Right out of the gate, this thing did not want to cooperate.
Windows refused to recognize it on the first plug-in. Then the second. Default drivers failed silently — no error, just nothing. For a device sitting around the $300 mark and marketed as a premium external DAC/amp, that's not a great look. There's no indication of what's wrong, no helpful prompt, just the device sitting there doing nothing while Windows shrugs.

Even going in with the intention of using Creative's own software didn't help. A couple separate installation attempts, a few full restarts, and some manual digging around in Device Manager before the system finally acknowledged the unit existed. That's not a minor hiccup — that's 45 minutes of your afternoon gone before you've heard a single note.
Design & Build
Physically, it's fine. The X5 has that typical Creative aesthetic — chunky but purposeful, doesn't look out of place on a desk, but it's not pretty. The volume knob has a satisfying amount of resistance, the layout is logical, and inputs and outputs are where you'd expect them. The headphone output on the front and the 4.4mm balanced next to it is a sensible arrangement. Nothing to complain about here.

Which makes the software side feel even more jarring by contrast.
Price: ~$299 DAC Chip: ESS ES9038Q2M Max Resolution: 32-bit / 384kHz PCM DSD Support: DSD256 (native) Signal-to-Noise Ratio (SNR): 130 dB Headphone Amp Output:
Headphone Outputs:
Line Outputs:
Inputs:
Mic Input:
Supported Headphone Impedance:
Software:
Features & Functionality
On paper the X5 checks real boxes: balanced outputs, high-res DAC support up to 32-bit/384kHz, DSD256 via the ESS ES9038Q2M chip, a headphone amp rated at 300mW single-ended or 600mW balanced, Bluetooth 5.0 input, a mic jack, optical and coaxial inputs on top of USB-C, and an impedance range that covers everything from sensitive IEMs up to 600Ω cans. It's clearly aimed at the mid-tier buyer who wants more than a basic dongle but isn't ready to spend $400+.

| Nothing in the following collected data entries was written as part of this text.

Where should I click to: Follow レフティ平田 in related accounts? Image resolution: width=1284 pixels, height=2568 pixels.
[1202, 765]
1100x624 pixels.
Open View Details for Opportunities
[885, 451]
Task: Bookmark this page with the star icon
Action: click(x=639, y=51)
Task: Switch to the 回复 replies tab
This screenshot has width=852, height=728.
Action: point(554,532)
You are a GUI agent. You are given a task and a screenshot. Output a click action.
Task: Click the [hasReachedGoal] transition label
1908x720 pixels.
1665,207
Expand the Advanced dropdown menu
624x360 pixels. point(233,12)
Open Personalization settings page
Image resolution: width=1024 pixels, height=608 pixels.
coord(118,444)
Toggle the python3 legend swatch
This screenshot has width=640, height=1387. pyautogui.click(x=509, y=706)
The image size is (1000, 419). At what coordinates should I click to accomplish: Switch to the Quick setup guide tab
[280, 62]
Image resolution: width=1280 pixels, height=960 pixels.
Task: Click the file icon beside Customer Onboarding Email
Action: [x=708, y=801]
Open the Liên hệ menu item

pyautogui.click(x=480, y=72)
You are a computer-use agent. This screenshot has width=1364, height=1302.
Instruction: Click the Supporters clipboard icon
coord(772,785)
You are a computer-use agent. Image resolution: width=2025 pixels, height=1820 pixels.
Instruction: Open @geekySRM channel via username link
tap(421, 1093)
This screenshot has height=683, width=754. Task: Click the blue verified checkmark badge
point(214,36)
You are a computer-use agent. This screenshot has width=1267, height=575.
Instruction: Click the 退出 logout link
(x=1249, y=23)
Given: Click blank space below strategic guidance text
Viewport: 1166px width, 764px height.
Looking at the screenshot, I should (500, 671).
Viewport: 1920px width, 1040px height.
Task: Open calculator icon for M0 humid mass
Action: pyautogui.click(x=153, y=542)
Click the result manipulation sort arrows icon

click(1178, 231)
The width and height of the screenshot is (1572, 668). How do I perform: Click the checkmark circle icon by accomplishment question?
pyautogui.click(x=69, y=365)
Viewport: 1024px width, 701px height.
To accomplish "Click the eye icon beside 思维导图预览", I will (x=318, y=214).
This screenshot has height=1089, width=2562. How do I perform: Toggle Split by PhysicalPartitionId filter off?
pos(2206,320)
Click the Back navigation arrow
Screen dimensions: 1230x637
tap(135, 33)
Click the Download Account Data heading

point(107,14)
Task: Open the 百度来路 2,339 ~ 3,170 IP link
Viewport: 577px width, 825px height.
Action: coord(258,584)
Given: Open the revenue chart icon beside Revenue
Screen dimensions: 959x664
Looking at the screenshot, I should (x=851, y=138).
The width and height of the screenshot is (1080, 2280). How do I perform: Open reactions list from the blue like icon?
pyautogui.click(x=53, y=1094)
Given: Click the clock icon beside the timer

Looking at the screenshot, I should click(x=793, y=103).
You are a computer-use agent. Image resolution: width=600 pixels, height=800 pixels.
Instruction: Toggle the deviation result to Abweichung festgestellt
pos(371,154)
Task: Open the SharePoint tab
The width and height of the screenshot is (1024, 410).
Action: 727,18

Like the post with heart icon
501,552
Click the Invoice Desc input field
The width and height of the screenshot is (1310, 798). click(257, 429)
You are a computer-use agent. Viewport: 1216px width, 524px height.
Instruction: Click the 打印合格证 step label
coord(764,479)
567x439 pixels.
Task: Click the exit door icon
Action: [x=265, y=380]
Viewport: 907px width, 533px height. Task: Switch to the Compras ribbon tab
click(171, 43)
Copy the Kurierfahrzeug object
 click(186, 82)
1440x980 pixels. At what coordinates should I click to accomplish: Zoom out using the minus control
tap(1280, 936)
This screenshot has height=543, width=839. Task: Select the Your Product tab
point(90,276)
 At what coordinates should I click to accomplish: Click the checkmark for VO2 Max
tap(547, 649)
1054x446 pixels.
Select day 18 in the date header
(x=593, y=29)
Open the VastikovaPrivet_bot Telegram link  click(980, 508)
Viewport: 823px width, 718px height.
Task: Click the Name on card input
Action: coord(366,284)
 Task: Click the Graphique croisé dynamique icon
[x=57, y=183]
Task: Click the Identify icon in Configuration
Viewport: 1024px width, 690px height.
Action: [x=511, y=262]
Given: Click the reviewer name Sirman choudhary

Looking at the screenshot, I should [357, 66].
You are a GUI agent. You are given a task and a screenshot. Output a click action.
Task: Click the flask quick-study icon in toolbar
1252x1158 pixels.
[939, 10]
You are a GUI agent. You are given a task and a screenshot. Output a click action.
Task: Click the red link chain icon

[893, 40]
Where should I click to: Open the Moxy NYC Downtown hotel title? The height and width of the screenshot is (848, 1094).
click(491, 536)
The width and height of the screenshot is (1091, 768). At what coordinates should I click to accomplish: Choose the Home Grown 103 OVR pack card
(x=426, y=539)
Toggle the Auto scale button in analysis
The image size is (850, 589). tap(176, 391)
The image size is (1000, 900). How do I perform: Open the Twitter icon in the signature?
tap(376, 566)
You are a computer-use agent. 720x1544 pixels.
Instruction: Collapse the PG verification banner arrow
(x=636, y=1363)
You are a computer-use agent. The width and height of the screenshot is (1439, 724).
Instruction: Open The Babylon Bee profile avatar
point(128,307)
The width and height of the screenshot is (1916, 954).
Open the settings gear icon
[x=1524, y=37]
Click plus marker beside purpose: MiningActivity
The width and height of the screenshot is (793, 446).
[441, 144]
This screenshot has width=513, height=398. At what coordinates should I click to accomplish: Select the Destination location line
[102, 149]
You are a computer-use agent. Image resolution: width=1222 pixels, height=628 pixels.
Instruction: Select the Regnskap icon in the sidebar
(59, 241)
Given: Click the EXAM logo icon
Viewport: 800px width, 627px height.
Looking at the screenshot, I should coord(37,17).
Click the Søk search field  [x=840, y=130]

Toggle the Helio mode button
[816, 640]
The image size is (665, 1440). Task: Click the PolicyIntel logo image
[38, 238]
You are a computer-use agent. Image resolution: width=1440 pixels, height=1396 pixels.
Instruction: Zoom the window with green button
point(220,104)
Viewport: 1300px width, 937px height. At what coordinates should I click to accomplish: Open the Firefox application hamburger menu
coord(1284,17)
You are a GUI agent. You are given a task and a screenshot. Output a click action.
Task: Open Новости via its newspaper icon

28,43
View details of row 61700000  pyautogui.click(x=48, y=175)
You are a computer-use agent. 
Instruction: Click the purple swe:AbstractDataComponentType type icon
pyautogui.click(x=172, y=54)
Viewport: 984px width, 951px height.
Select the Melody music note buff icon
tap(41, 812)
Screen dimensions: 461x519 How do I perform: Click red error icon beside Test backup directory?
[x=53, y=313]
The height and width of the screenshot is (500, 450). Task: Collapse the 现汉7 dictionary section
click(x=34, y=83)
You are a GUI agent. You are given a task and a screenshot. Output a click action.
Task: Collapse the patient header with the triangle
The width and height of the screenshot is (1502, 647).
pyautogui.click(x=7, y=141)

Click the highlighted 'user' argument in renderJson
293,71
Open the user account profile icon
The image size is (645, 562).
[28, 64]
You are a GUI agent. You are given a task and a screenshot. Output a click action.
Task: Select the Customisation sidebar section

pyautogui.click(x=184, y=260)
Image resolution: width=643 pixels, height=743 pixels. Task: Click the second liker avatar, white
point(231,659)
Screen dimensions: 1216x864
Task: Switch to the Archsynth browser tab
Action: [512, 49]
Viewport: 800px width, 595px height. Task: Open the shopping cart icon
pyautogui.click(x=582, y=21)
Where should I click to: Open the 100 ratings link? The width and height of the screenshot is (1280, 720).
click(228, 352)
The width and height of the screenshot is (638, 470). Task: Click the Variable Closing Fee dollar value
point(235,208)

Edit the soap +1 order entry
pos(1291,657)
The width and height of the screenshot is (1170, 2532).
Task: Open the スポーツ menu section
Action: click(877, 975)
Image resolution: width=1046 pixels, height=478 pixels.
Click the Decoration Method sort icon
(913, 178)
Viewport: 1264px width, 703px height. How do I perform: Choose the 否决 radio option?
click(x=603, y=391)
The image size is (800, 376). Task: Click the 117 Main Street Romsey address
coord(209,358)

The problem is execution doesn't hold up the spec sheet. When a device spends its first hour fighting to be detected, it raises real questions about what happens six months from now after a Windows update decides to break something.
Sound Performance
Once it's actually running, the X5 delivers. Tested over a few weeks with mid-range headphones — the kind of load the amp section is genuinely built for — it handles the job well. Clean output, no audible noise floor issues, and enough headroom that nothing felt strained even at higher volumes. The balanced output is noticeably tighter than the single-ended, worth using if you have the cable for it.

Ran it through a few different sources too — USB from the PC, optical from a TV, and Bluetooth — and the consistency was good. No weird dropouts, no quirks switching between inputs. Once the software was stable, that side of things was mostly fine.
The issue is that "mostly fine once stable" is a hard sell. The sound quality is solid but not so exceptional that it makes you forget the setup experience — there's nothing here that leaves you thinking you'd have put up with the installation process a second time by choice.
Software Experience
Creative's software has a long history of being feature-rich and friction-heavy, and the X5 doesn't break that trend. The Sound Blaster Command app has EQ, a parametric equalizer, virtual surround options, and a Scout Mode aimed at gaming — more processing options than most people will ever use. The issue isn't the feature count, it's that the whole thing feels brittle. Performance depends heavily on the driver behaving, and after a couple of weeks it's already been flaky twice following routine Windows updates. Both times required manually reinstalling. Competitors in this space — iFi, Schiit, even FiiO — don't ask you to babysit their devices like this.
Who's It For
Good fit: desktop headphone users running mid-range cans like a DT 770 or HD 6XX from a permanent desk setup — this is the target use case and it shows. Also decent for gamers who want cleaner audio with mic input and EQ options.
Not a good fit: anyone who wants to plug it in and get on with their day, anyone moving it between machines regularly (the driver situation resets every time), or anyone coming from a pure audiophile angle — at this price, a Schiit stack or iFi Zen DAC gets you cleaner results without the software baggage.
Verdict
The X5 feels like a product that shipped before it was done. The hardware has the bones of something solid, the spec sheet is genuinely competitive at the price, and the audio backs it up when everything is working. But the driver situation and setup process undermine the whole package in a way that's hard to ignore at $300.

Pros: solid feature set, clean audio output, balanced output worth using, flexible inputs Cons: painful initial setup, driver issues out of the box, software needs babysitting after Windows updates
Bottom Line
If you've got patience and don't mind the occasional troubleshooting session, the X5 can get there. But it shouldn't require that. At this price, plug-and-play isn't a luxury — it's a baseline expectation. If Creative sorts the driver situation out it could be a genuinely easy recommendation. Right now it isn't.